Yes; provide the necessary command-line options to the various servers.
For example, the nfsd(8) manual page documents a -h option, which
specifies an IP address to bind to.  The portmap(8) manual page also
documents an -h option.

You can pass command-line options to the servers on startup by
adding the corresponding variable definitions in your /etc/rc.conf file.
You can see all the available variables by either reading the rc.conf(5)
manual page, or looking through the /etc/defaults/rc.conf file.
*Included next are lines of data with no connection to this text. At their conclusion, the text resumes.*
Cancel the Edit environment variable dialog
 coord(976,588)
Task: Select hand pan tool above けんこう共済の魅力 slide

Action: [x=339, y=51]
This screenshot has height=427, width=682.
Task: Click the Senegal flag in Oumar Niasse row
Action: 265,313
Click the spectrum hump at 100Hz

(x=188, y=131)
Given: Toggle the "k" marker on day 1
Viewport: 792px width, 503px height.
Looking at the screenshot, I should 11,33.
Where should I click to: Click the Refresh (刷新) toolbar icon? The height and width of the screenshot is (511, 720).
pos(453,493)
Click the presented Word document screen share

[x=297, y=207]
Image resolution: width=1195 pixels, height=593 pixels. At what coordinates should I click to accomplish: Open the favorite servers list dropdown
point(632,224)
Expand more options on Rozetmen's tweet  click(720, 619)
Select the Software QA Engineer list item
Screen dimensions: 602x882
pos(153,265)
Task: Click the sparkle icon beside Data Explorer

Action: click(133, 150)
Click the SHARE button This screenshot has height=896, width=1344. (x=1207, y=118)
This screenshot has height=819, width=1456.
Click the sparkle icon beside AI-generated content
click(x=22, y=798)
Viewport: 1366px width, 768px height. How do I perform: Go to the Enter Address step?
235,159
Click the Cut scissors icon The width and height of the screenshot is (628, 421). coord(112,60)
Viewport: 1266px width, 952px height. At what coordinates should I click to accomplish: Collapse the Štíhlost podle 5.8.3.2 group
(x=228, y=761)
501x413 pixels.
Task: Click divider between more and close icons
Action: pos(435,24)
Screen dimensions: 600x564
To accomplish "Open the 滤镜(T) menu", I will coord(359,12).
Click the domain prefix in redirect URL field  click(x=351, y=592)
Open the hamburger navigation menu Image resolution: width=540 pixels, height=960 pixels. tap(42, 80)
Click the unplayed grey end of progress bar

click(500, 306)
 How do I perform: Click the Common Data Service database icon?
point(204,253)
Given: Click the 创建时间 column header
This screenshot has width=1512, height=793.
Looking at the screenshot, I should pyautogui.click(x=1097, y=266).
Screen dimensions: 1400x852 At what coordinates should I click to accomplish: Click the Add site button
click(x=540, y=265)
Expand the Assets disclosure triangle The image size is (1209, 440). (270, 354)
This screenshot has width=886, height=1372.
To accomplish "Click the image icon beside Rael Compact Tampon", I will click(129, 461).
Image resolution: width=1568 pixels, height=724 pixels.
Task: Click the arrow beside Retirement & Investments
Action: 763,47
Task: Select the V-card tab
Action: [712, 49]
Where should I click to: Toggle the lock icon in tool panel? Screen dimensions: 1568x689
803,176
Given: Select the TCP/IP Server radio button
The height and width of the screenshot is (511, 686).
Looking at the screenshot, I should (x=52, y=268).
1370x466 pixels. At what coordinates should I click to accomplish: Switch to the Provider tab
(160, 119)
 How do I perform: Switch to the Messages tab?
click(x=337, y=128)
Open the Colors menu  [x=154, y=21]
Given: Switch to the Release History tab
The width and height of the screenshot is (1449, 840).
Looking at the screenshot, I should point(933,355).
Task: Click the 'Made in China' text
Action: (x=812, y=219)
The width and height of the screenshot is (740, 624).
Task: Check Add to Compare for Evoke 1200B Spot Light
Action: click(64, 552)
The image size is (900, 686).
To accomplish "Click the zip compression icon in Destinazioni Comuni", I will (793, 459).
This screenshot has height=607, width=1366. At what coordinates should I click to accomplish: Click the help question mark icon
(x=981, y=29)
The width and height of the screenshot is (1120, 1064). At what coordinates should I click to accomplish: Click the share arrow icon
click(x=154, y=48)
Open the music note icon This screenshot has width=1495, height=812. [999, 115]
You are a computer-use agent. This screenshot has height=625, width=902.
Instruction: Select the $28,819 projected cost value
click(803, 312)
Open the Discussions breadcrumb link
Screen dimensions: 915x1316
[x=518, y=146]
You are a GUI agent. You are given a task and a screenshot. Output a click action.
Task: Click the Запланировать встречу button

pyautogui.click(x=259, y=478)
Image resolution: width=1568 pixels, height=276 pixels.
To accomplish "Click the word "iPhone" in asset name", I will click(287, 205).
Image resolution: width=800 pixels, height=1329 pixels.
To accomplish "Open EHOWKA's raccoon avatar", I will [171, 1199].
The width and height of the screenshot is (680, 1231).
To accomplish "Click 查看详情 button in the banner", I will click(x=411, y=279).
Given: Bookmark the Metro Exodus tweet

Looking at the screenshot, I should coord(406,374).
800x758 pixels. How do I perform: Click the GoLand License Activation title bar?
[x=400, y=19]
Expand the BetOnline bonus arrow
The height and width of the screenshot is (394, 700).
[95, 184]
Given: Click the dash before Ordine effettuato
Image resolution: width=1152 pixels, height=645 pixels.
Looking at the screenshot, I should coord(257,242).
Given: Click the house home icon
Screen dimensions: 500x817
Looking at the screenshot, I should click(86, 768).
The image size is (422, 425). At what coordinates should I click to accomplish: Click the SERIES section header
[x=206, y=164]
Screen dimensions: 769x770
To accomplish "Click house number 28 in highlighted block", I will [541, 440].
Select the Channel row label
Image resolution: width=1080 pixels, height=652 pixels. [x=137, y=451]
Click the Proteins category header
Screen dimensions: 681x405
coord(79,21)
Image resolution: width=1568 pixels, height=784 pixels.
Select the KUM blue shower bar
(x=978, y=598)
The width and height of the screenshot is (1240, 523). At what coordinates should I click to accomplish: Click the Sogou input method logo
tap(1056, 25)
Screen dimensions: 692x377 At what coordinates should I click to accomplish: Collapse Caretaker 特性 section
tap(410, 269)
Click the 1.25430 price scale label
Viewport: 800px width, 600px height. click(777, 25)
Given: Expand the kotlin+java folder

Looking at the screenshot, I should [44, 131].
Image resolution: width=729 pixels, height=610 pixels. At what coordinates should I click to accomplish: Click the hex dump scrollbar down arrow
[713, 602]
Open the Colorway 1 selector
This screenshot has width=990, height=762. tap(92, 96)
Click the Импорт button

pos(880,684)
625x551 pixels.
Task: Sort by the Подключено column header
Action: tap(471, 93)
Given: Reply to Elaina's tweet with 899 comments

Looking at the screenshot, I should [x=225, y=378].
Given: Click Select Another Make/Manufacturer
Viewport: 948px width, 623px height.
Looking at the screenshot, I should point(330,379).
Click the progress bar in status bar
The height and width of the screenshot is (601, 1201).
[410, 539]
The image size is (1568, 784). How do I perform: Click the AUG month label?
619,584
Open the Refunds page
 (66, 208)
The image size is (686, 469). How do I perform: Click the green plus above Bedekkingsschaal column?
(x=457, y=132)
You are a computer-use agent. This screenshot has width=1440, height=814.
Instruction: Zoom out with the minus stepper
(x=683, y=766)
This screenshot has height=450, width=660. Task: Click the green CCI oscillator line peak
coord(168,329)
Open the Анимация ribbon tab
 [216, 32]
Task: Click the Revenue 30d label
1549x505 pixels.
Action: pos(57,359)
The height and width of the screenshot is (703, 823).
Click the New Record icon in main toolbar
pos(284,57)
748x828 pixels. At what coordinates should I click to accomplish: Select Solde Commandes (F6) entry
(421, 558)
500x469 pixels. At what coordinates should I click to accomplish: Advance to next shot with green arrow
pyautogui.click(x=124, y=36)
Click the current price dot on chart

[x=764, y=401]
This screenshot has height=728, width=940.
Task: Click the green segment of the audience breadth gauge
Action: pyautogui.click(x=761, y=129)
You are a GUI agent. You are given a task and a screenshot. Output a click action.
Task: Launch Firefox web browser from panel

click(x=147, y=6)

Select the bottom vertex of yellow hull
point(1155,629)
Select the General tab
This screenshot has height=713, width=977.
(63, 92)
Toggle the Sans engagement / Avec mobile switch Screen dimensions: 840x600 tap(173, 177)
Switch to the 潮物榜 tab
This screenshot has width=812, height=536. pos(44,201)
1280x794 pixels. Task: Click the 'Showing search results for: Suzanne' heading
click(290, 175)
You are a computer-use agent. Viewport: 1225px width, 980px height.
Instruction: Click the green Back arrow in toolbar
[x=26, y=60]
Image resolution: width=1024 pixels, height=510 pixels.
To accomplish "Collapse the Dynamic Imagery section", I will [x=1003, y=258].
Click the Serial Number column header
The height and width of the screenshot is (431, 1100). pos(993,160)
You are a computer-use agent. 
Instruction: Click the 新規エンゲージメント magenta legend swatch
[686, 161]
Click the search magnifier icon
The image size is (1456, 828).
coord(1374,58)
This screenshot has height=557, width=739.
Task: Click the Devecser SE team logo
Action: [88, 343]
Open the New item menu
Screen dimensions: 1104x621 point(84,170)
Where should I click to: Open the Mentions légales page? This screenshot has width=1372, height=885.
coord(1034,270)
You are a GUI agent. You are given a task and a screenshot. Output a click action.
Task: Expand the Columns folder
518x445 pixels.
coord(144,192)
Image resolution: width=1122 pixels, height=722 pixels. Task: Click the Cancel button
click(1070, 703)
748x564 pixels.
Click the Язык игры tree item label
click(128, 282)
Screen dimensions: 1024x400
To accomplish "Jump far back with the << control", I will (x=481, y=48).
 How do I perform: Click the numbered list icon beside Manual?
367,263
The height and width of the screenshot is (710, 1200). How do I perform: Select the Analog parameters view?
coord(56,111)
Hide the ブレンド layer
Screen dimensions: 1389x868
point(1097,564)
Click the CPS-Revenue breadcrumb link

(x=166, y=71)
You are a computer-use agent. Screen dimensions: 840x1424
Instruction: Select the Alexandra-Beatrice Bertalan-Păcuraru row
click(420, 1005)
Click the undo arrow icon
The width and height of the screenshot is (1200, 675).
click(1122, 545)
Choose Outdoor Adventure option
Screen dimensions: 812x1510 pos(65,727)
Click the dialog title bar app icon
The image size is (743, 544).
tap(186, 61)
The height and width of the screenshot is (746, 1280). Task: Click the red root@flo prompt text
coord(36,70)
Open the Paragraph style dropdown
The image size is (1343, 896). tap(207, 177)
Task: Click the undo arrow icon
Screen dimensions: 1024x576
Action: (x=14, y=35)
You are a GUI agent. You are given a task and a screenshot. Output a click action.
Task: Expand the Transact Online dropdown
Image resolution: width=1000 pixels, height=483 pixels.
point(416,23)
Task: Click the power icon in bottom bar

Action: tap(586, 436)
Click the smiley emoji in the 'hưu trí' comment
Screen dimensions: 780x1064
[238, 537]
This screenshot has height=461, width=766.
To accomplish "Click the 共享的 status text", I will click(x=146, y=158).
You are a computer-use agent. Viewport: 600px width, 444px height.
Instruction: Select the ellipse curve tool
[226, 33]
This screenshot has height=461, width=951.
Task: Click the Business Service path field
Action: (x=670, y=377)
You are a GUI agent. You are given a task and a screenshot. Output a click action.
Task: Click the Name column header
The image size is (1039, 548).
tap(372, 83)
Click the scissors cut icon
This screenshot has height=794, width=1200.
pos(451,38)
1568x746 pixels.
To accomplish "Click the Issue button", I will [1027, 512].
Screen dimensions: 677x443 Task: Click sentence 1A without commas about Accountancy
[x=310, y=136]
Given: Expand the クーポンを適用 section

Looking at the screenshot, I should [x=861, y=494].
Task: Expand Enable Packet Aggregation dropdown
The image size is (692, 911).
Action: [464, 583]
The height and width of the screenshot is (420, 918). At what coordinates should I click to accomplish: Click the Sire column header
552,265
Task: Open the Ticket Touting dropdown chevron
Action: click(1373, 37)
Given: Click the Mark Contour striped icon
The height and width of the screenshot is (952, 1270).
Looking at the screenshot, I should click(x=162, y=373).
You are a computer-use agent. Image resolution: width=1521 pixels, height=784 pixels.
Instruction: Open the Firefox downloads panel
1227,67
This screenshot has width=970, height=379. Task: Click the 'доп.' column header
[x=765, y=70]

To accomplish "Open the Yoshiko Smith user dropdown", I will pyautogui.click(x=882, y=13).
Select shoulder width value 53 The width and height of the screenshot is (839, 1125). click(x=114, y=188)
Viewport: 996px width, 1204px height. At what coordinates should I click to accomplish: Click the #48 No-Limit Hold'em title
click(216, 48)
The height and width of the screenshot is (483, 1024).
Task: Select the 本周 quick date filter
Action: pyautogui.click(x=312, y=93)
DO NOT modify the /etc/defaults/rc.conf file!  Simply reassign
the variables you need in /etc/rc.conf.

For portmap(8) and nfsd(8), the appropriate variables are
portmap_flags and nfs_server_flags.

G'luck,
Peter

-- 
If this sentence didn't exist, somebody would have invented it.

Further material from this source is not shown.